Localization with to-the-room accuracy fast and easy (4/4)

2018-06-07 Dominik Matoulek

The last article of this series will present the fingerprinting method. It does not use actual fingerprints but rather prints of wireless networks around a building. This will allow us to determine a location with a to-the-room accuracy in the building. Let’s see how it’s done!

We’ve already discussed Dead Reckoning and Multilateration. Now, we have arrived at the Fingerprinting method and that will be the last method we’ll present in this series. It is completely different from the previous ones.

Finger… prints?

Prints, not the best thing to use to determine a location in a building, right? Having a 3D floor plan, i.e. a model of the building, is quite impractical and unrealistic. Fortunately, this method is not about making prints of floors but of places.
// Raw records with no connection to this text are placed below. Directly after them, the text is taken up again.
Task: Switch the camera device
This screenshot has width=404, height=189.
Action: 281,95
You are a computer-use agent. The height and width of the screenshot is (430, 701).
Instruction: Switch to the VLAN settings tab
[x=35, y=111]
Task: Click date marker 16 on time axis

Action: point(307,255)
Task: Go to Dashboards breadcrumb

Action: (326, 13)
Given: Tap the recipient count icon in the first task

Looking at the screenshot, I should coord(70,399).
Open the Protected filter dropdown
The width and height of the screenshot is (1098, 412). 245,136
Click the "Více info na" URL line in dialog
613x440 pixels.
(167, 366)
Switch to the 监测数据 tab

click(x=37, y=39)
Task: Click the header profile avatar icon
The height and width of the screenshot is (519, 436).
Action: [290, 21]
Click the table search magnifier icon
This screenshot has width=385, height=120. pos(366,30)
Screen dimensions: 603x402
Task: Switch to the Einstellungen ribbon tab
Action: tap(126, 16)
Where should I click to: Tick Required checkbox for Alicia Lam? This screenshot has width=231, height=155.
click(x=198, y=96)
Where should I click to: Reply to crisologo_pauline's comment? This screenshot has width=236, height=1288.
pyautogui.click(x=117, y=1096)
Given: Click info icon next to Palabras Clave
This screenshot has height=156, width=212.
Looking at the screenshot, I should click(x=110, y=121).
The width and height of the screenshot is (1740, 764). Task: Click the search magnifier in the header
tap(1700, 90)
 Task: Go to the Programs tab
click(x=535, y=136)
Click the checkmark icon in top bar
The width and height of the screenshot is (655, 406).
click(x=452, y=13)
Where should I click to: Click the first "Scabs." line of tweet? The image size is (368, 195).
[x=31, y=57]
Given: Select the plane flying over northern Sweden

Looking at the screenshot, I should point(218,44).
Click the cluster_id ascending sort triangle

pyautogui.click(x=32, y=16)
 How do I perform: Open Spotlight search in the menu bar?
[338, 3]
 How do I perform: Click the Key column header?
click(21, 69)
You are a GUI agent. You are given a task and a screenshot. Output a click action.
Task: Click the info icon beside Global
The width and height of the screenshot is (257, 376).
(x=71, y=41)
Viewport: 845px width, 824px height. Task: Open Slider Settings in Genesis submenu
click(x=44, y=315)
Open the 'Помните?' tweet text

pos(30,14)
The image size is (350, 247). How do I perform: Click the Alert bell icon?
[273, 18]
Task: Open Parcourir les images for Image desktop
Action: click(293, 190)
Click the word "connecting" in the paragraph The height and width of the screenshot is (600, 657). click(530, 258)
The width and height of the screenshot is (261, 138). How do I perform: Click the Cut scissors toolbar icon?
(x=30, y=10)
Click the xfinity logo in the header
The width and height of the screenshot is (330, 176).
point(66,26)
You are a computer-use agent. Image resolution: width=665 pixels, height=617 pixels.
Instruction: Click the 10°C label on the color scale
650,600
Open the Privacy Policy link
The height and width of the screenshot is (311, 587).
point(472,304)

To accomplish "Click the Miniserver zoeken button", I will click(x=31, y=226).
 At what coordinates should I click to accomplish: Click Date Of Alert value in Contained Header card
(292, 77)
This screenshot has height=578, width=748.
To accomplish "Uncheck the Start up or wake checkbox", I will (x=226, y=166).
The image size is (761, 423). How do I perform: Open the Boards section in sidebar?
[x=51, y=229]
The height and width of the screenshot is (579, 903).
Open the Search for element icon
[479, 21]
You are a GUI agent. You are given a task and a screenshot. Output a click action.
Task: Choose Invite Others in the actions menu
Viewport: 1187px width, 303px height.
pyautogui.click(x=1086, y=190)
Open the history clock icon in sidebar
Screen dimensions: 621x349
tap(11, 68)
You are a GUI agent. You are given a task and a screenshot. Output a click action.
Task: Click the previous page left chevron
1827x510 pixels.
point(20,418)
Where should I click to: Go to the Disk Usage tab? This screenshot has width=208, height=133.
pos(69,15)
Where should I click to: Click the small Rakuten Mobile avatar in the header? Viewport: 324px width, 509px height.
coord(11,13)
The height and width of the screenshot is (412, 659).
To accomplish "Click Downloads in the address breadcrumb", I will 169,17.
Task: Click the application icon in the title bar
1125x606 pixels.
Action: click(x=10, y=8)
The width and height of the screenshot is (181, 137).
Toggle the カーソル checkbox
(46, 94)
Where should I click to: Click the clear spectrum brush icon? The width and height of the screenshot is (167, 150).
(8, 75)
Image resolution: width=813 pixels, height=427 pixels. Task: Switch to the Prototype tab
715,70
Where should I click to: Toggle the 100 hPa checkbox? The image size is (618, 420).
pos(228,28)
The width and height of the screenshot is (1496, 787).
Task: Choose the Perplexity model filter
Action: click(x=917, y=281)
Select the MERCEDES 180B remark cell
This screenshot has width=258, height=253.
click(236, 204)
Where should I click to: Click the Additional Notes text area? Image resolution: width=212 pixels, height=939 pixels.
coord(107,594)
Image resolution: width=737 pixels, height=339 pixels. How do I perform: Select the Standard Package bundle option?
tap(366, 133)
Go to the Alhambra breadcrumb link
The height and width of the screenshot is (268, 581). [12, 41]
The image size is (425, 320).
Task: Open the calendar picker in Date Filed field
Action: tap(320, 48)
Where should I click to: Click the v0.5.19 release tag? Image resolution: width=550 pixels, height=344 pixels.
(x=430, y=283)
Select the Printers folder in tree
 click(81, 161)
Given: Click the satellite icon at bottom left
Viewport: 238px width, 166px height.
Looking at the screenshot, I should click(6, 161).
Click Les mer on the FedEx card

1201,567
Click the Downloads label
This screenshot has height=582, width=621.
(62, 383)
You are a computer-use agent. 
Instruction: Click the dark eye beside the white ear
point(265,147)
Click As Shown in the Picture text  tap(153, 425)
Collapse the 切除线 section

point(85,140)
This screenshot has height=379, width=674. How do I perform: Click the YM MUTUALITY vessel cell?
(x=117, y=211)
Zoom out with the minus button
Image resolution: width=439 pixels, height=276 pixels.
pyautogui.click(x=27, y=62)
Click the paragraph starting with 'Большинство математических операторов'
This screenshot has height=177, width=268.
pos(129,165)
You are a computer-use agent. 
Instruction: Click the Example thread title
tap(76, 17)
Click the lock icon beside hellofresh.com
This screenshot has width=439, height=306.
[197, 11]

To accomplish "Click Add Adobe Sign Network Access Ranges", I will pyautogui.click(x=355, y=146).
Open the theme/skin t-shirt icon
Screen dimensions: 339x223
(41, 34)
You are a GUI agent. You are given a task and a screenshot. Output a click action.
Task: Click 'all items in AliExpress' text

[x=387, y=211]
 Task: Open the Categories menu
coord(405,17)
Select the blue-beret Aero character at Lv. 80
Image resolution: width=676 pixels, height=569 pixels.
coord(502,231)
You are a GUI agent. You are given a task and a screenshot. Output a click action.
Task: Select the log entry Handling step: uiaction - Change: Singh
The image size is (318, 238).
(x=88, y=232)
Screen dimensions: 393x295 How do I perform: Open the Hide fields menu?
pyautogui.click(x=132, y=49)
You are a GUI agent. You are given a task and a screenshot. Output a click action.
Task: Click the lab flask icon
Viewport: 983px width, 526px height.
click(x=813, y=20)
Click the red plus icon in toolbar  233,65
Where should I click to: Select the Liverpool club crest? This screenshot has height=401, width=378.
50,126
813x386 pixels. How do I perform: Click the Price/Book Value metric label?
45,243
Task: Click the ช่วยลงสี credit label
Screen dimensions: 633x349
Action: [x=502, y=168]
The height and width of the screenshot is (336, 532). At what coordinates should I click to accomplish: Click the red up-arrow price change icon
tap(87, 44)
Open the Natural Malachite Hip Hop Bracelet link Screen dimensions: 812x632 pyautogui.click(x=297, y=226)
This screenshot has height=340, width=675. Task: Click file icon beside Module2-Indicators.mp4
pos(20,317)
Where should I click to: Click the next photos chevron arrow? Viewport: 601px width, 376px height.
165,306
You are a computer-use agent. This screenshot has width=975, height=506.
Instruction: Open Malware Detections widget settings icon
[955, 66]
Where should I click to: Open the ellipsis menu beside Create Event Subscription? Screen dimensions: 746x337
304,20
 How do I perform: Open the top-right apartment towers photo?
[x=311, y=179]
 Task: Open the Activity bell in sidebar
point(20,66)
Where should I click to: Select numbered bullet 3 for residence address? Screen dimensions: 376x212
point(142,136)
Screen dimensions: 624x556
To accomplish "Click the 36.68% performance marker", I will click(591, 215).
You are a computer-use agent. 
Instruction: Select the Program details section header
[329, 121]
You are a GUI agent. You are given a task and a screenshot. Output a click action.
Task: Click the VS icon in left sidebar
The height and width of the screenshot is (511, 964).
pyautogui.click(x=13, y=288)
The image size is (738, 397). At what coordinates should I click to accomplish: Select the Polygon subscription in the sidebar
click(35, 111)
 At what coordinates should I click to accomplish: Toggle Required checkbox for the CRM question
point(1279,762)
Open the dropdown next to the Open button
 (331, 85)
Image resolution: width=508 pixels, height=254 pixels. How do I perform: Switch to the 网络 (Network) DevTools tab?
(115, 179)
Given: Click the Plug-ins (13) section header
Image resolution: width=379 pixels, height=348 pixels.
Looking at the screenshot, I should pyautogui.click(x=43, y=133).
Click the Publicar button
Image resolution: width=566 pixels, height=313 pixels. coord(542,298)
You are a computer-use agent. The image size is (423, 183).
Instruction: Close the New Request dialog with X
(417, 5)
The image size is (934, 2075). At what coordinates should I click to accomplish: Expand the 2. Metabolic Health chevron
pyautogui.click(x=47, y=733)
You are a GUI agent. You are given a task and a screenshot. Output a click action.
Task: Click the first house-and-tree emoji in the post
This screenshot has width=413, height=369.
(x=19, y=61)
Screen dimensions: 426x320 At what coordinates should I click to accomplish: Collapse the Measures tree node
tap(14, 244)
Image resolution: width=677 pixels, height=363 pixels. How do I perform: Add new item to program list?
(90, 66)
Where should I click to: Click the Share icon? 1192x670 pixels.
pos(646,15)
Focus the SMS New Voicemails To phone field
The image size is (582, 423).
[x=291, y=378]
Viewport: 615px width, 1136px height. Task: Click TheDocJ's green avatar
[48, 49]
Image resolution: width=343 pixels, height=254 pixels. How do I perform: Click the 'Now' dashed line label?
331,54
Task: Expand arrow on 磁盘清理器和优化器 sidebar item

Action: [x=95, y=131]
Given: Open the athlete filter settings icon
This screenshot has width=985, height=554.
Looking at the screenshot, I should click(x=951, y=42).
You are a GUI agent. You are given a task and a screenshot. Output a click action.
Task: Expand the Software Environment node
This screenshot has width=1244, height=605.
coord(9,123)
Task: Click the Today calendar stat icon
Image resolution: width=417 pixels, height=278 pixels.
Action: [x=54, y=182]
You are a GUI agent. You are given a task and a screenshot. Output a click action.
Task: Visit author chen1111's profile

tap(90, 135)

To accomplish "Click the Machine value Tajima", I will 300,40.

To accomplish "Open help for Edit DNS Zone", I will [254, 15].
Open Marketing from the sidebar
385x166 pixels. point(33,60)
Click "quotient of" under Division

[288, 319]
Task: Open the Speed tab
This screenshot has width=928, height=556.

Looking around corridors in various buildings, you’ll notice that they are often very similar. There’s not much variance to it. You can’t say about a specific place in the corridor that it has a print (i.e. model) and that there’s no place similar to it in the building, right? Actually, the opposite is true. Every place is unique, we just can’t see it. Local Wi-Fi accessible in buildings can but doesn’t have to have the same name when accessed from various access points.

Let’s take the corridor example. If the corridor is long, you need several access points to have a signal everywhere. So even if the corridor looks the same, you can divide it into parts that are covered by the signal from various access points. Applying this to the whole building with many access points, you’ll come to the conclusion that you can clearly identify every location in the building by its Wi-Fi network print, similarly as you would identify a person by their fingerprints.

Location print

What is a location print? For the purpose of this article, the location print will represent the Wi-Fi network print, a list of signals received from various access points and their strengths. That’s it.

You’ll notice that we have prints of locations from all over the building. What can you do with them? What will happen when users want to find their location in the building? First, you’ll need an accessible database of the collected prints. And it doesn’t matter if it’s on a server or directly in the users’ phones.

What’s the easiest way to find the most suitable prints? By creating one…

If you have a database of various prints of locations from all over the building, the best way to determine your location is to create a new print and compare it with the existing ones. Sometimes you only need to compare it with the closest or most similar one. But how do you compare the prints? You’ll have to implement some beautiful math…

Multidimensional hell

This is probably the most challenging part of the whole series – a method to compare the prints. You have to compare vector size, simply put. But an individual vector has as many dimensions as there are access points in the building.

So if you apply this method in a building with dozens of access points, you’ll get something that, at first glance, looks like a multidimensional jungle. But it’s not that bad as you can find similarities to real life even in this jungle.

Let’s take a few boxes that vary in sizes as an example. All of them are simple objects with certain dimensions. These are represented by a set of x, y, z values in three dimensions. Length, width and height.

Every box can be defined by a point in a Cartesian system that defines its size relative to the point of origin. If you place a corner of the box at the origin, the point you get is located on the opposite corner, defined by a spatial diagonal that passes through the origin. This makes it the furthest point of the box from the origin. The diagram is, as usual, only two-dimensional but this principle applies to any number of dimensions.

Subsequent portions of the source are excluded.